None of this is formal tax advice; it is the practical picture, and how the rules read at the time of writing. The text itself is published in English by the UAE Ministry of Finance, and the Federal Tax Authority publishes practitioner guides — both are the primary sources behind this article. If you want to talk through where your business sits, speak to us.
Common questions
What is qualifying free zone income?
It is the income a Qualifying Free Zone Person earns from activities listed as qualifying under Ministerial Decision No. 229 of 2025, subject to the company meeting all other QFZP conditions in Article 18 of Federal Decree-Law No. 47 of 2022. This income is taxed at 0%.
Is every free zone company a Qualifying Free Zone Person?
No. QFZP is a separate status that requires meeting a defined set of conditions. A free zone company that does not meet them is taxed at the standard 0% / 9% rate (as of May 2026).
What corporate tax rate applies to a QFZP?
0% on qualifying income; 9% on non-qualifying taxable income (as of May 2026).
What happens if a QFZP fails the de minimis test?
The company ceases to be a QFZP from the start of that tax period and for the four following tax periods.
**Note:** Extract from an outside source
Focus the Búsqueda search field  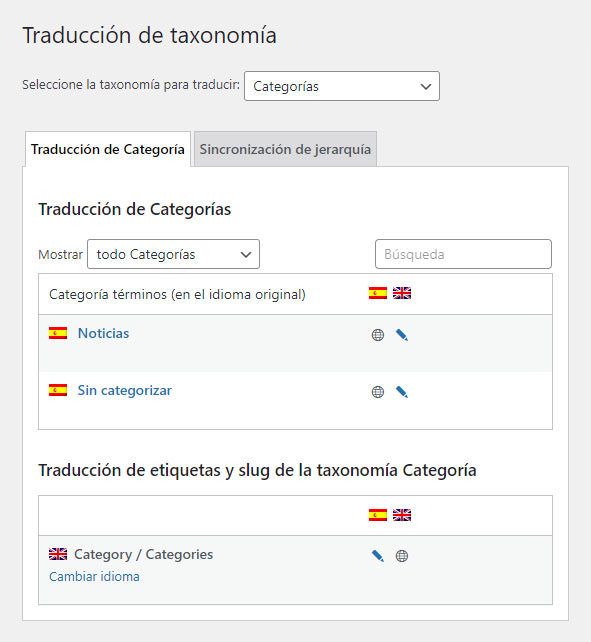pyautogui.click(x=463, y=254)
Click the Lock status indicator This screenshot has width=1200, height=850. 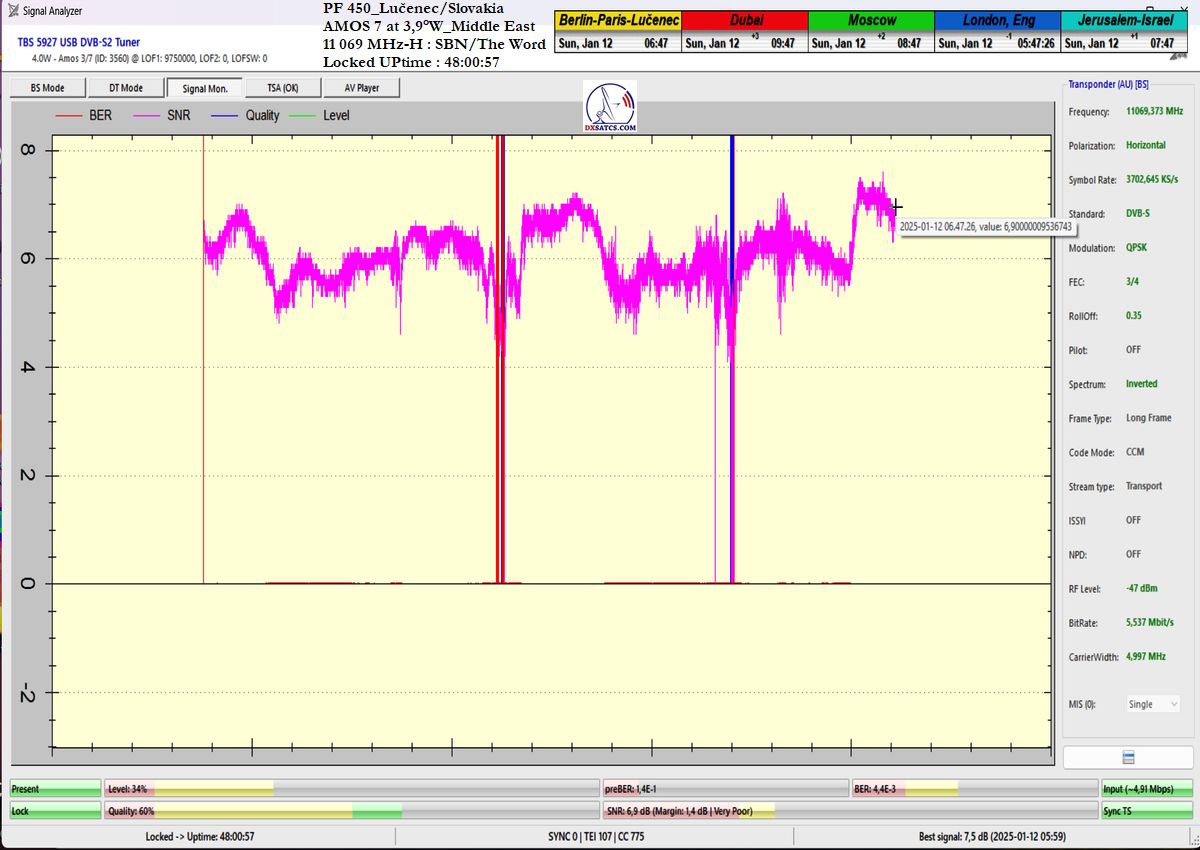click(x=55, y=811)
All income in those years is then taxed under the standard regime — 0% on the first AED 375,000 of taxable income and 9% above.
Is the AED 5,000,000 de minimis limit absolute?
No. It is a ceiling. The actual limit is the lower of 5% of total revenue or AED 5 million. A smaller business has a smaller limit.
Is selling to UAE consumers from a free zone licence qualifying income?
Generally not. Transactions with natural persons are excluded activities, with narrow exceptions for ship operations, fund management, wealth management and aircraft financing.
Does the QFZP regime apply to mainland companies?
No. The regime is specific to free zone persons. Mainland companies are taxed at the standard 0% / 9% rate.
What is a Designated Zone?
A subset of free zones specifically designated under Cabinet Decision No. 59 of 2017 (and subsequent amendments) for certain VAT and corporate tax purposes. Distribution as a qualifying activity has to be conducted in or from a Designated Zone. Not every free zone is a Designated Zone.
Are audited accounts compulsory for a QFZP?
Yes. Ministerial Decision No. 84 of 2025 requires audited financial statements for any company claiming QFZP status, regardless of revenue.
What was changed by Ministerial Decision No. 229 of 2025?
It repealed Ministerial Decision No. 265 of 2023 and rewrote three qualifying activities: trading of qualifying commodities (new quoted-price test), treasury and financing services (now expressly includes the company's own account), and distribution in or from a Designated Zone (now extends to supplies to public benefit entities). It also aligned the audit condition with Ministerial Decision No. 84 of 2025.
Can a QFZP also use Small Business Relief?
No. Small Business Relief and QFZP status are alternatives — a taxpayer elects one regime or the other.
Where can I read the rules myself?
The UAE Ministry of Finance publishes the cabinet and ministerial decisions in English on mof.gov.ae. The Federal Tax Authority publishes practitioner-facing guides at tax.gov.ae. Both are the primary sources behind this article.